I can see that things *have* gotten better, although it's been in baby steps but I can feel better about DD's current state when I look back and see that it was worse. It takes us a couple of hrs to parent her to sleep, but she is sleeping better these days and DH and I can actually watch a movied on tv sometimes! I could almost say DD hardly slept at all the first year and naps were a crap shoot (2 naps a day--what's that like?). It's still hard for DD to settle into a nap and if it happens, it's an hour max. Then, about every 3-4 mos, she'll nap for a 2 hr stretch and I'll wonder how in the world that happened.
I have had difficulty accepting my DD's spirited personality and spent some time in therapy w/a counselor who helps new moms. I don't think I'll ever really get over the turmoil of our 1st year+. It bothers me to not know why she was horribly inconsolable for 4+ mos. I went through the elimination diets several times, saw a doc about reflux...Then there was cranial sacral (sp?) therapy, a homeopathic dr., holistic dr., etc. Recently, an acquaintance suggested that we see an occupational therapist about "sensory processing", so we're considering that. But if I get any Ferber-type advice, I'm outa there.
We don't have family or close, AP friends nearby so I feel your pain about the lack of available support. Thank God for the internet.
I stay w/DD in the church nursery b/c she cannot tolerate being left alone nor have we been successful w/a sitter. I'm amazed when I see other moms having their 2nd baby w/a 2yo in tow while DH and I are somewhere between longing for a 2nd and terrified of another.
I remember feeling so resentful that I couldn't eat a meal w/o DD needing to be on my lap all the time and nursing; I was losing too much weight and was terribly sleep-deprived. Things started to get better at about 15 mos. I remember we parented DD to sleep, then she woke up screaming (as usual) about 20 mins later. We were downstairs trying to get some alone time (this stuff really tests your marriage).
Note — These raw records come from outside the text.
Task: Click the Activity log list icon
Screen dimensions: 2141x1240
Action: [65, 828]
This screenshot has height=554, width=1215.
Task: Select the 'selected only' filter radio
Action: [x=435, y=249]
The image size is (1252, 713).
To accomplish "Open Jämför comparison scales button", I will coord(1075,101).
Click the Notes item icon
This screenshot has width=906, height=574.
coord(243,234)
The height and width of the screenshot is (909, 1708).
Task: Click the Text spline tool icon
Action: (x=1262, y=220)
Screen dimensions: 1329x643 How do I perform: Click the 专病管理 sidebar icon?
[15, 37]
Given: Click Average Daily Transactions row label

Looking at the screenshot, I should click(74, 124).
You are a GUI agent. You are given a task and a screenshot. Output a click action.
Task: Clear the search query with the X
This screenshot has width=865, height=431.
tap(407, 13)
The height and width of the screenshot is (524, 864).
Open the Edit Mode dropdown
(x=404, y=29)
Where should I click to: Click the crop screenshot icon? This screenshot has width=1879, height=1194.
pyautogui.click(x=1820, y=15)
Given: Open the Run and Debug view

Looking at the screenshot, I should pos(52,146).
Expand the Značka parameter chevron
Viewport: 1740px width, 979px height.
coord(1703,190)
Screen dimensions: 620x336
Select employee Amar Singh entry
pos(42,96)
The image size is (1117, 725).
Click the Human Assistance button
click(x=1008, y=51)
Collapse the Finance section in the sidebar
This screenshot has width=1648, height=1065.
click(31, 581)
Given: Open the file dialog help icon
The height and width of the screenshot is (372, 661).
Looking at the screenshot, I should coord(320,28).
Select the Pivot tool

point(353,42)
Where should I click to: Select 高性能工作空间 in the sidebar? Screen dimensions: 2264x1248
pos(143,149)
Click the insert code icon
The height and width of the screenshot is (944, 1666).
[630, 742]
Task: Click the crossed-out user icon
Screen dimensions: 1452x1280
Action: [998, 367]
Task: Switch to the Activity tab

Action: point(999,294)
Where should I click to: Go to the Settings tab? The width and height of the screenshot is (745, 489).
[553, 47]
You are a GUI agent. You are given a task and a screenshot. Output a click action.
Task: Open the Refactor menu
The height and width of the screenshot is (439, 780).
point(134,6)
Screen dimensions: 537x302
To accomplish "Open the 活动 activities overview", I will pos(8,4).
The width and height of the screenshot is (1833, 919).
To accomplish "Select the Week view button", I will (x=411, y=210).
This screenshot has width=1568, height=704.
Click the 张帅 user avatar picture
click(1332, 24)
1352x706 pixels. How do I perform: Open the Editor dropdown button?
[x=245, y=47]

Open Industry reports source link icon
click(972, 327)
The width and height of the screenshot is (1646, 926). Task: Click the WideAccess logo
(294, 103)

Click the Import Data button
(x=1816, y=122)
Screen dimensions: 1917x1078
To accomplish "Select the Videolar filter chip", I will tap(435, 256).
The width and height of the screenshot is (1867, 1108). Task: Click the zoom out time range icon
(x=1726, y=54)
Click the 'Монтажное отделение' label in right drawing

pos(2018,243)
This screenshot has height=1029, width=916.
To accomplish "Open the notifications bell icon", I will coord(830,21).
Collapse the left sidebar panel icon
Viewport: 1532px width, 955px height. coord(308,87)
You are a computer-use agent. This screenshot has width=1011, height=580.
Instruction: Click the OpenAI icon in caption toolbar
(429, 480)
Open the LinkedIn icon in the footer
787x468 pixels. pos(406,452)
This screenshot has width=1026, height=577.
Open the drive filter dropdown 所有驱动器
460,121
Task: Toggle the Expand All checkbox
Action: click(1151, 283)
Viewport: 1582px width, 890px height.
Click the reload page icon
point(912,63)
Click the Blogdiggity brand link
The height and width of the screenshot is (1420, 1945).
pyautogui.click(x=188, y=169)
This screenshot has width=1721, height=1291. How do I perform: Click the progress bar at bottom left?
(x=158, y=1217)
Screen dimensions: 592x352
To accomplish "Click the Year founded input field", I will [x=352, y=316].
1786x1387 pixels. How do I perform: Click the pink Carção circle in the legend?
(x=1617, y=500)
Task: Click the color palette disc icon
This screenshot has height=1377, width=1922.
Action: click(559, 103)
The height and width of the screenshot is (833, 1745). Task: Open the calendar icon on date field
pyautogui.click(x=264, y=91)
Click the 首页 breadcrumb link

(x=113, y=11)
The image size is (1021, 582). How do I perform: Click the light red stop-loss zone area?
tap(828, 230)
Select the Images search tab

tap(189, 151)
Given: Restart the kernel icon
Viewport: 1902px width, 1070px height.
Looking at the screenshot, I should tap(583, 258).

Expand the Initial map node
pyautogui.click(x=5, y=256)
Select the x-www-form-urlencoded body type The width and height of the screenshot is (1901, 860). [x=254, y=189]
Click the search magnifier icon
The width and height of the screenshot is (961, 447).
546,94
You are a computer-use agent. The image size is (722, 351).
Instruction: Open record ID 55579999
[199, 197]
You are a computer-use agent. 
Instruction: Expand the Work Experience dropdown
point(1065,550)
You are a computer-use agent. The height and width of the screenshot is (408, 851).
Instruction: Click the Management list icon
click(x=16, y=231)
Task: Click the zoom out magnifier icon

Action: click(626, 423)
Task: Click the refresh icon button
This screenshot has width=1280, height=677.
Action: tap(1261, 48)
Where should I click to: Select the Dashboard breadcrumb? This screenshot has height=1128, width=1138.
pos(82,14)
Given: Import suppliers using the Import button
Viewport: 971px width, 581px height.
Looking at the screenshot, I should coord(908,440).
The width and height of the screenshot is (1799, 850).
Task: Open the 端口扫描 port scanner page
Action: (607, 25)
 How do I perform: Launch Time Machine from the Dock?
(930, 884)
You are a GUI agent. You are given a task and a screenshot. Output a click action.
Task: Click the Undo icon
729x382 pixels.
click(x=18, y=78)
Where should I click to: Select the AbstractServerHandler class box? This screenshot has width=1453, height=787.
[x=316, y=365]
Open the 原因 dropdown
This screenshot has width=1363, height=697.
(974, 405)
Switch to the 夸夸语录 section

While we were walking upstairs, the crying stopped and we peaked in and she had fallen back to sleep! We were in shock b/c that had never happened before and that was the 1st glimmer of hope for us.
Shortly after, we transitioned her to her own bed and she loved having her own space. She was waking up every hour or so when she slept in our bed; I think she is very sensitive and has difficulty getting into a deep sleep.
Well, this has gotten a bit too long, so I'll wrap it up by saying that I thank God that our high-needs DD was born into our AP family, b/c I know that a mainstream parent would not have given her everything she needs. (Your DS is blessed to have you, even when you have days that you feel like an awful mommy.) We carried DD constantly, bounced her, rocked her, nursed her, cuddled her, slept w/her, sang to her and made her well-being a priority in our lives. We still do these things and I can see that they are paying off. We often get comments about how fun, giggley and full of life our DD is. Spirited babies require so much, but you *will* receive so much.
Hang in there. I know it's tough. Your rainbow will come.